• _Tarefas_:
1 - No texto sobre custos de automação, traduza para o inglês a frase "Com esses dados, a empresa calcula o investimento total de maneira mais realista."
2 - Dê sequência ao texto sobre custos de automação a partir do ponto em que ele termina.

::: Trecho do documento :::

Quais custos devem entrar no cálculo?
Antes de calcular o retorno, a empresa precisa mapear todos os custos envolvidos. Jean Pierre Lessa e Santos Ferreira explica que essa etapa evita uma análise superficial e permite comparar alternativas com mais segurança. Além disso, ela mostra se o projeto foi pensado como melhoria operacional ou apenas como compra de software. Isto posto, entre os custos mais relevantes, estão:
- Ferramentas e licenças: softwares, módulos, integrações e recursos contratados.
- Implantação: configuração de fluxos, testes, ajustes e migração de dados.
- Treinamento: capacitação dos usuários e adaptação das equipes.
- Manutenção: suporte, atualizações, correções e monitoramento.
- Mudança operacional: revisão de responsabilidades, processos e rotinas internas.
Com esses dados, a empresa calcula o investimento total de maneira mais realista. Esse cuidado também melhora a tomada de decisão, porque mostra quanto a automação precisa entregar para justificar sua implementação.

Como medir economia de tempo e produtividade?

::: Dados fornecidos :::

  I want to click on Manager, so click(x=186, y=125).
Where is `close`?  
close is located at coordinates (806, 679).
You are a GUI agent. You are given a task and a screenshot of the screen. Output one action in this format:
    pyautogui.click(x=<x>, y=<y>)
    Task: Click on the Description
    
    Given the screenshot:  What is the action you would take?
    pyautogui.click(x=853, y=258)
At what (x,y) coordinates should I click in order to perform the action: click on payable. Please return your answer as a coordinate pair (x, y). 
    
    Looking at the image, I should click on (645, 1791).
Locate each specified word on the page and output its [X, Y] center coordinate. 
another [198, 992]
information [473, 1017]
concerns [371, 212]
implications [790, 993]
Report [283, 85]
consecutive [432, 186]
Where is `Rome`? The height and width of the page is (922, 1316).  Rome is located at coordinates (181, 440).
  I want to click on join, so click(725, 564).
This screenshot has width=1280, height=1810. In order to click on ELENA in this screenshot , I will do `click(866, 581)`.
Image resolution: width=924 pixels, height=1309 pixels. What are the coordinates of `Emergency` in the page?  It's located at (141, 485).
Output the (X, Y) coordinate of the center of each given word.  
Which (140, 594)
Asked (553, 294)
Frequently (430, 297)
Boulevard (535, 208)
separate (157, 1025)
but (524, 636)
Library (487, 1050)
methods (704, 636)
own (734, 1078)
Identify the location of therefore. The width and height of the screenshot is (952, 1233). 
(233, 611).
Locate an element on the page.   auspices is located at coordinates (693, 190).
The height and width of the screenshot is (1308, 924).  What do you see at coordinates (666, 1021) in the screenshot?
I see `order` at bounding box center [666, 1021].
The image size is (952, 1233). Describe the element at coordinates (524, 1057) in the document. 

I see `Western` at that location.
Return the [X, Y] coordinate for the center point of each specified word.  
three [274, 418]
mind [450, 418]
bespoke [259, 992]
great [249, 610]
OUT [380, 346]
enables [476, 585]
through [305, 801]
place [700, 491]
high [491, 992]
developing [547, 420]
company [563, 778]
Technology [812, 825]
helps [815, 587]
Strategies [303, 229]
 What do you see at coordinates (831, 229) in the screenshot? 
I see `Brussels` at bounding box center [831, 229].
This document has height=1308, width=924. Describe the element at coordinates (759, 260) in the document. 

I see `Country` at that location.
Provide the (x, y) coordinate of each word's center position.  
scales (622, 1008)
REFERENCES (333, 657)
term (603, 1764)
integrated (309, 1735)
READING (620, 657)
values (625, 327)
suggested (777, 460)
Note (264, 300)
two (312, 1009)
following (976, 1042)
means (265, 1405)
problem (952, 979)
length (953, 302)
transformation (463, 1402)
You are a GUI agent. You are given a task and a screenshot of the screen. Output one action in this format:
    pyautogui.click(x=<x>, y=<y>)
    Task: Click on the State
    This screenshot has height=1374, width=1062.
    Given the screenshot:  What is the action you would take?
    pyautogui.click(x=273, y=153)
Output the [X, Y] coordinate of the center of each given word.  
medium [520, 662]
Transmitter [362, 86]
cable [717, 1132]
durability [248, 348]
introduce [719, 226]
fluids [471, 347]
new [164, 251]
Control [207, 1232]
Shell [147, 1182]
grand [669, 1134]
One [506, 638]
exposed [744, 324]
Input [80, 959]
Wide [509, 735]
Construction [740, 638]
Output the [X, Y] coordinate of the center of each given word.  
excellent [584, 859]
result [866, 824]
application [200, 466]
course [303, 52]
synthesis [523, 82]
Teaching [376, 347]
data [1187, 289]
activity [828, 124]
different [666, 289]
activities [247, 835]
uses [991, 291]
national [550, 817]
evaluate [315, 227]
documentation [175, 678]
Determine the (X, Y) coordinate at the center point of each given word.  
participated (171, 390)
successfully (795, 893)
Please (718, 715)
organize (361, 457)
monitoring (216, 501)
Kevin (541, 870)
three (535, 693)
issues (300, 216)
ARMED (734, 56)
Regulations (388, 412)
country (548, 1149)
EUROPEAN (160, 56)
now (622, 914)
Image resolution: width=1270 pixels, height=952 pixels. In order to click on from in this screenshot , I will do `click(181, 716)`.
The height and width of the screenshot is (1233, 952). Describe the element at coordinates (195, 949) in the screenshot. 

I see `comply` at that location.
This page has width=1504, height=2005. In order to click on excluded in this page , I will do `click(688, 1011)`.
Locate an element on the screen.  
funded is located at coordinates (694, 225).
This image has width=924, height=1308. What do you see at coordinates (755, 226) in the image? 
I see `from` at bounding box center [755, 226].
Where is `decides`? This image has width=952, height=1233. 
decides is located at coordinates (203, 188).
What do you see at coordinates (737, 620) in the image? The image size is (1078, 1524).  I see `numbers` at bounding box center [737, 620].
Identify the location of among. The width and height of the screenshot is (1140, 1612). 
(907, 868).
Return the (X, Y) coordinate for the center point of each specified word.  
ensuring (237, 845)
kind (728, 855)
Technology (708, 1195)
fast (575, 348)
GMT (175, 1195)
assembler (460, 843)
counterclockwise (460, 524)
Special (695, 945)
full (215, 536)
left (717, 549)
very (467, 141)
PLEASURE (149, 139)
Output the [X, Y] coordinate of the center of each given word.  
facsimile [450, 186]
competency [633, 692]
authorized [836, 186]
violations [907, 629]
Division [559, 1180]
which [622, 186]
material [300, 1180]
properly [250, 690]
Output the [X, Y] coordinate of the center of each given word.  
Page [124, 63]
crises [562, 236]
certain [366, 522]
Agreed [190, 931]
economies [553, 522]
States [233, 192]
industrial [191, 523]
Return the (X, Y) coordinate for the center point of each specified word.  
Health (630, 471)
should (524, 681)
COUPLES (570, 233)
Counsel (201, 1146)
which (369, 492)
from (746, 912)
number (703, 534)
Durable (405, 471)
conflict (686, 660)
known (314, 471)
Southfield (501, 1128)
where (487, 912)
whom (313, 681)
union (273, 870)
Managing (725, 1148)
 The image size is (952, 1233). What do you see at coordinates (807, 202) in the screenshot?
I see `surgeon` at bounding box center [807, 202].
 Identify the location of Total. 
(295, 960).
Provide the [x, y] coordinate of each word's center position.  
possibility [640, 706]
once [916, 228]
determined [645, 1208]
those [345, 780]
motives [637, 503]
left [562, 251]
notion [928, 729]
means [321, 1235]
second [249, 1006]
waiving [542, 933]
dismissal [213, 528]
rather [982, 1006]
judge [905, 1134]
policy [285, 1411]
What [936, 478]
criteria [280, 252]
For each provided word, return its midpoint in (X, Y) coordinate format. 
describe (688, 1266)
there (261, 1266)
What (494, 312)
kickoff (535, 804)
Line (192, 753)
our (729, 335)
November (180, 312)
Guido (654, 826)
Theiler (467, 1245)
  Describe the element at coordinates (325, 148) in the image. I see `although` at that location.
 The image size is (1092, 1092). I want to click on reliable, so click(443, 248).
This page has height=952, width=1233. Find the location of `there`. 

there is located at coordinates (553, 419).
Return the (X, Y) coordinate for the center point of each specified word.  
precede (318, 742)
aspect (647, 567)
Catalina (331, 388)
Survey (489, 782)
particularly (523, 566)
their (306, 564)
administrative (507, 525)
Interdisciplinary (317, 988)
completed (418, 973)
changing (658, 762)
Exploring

:::

• _Respostas por tarefa_:
1 - With this data, the company calculates the total investment more realistically.

2 -
A economia de tempo costuma ser um dos ganhos mais visíveis. Para medi-la, a empresa deve comparar quanto uma atividade consumia antes do projeto e quanto passou a consumir depois. A diferença pode ser convertida em horas economizadas por semana, mês ou ano.
No entanto, tempo poupado não significa produtividade automaticamente. O ganho real ocorre quando a equipe usa esse tempo para atividades de maior valor, como análise, atendimento, melhoria de processos e tomada de decisão. Por isso, o ROI precisa mostrar o que deixou de ser manual e o que passou a gerar valor.
Como avaliar a redução de erros?
A redução de erros também influencia diretamente o ROI. Os processos manuais dependem de digitação, conferência individual, cópia de dados e comunicação informal. Como pontua Jean Pierre Lessa e Santos Ferreira, essas etapas aumentam o risco de inconsistências, atrasos e retrabalho, especialmente em operações com grande volume de informações.
Para medir esse impacto, a empresa pode acompanhar indicadores como número de falhas por período, volume de retrabalho, chamados internos, inconsistências em relatórios e tempo gasto em correções. Assim, quanto maior for o custo do erro, maior tende a ser o valor de uma automação bem planejada.
Inclusive, também é importante verificar se os erros não foram apenas transferidos para outro ponto do processo, conforme frisa Jean Pierre Lessa e Santos Ferreira. Até porque uma automação mal configurada pode repetir falhas em escala. Por isso, regras, exceções e integrações precisam ser testadas e monitoradas continuamente.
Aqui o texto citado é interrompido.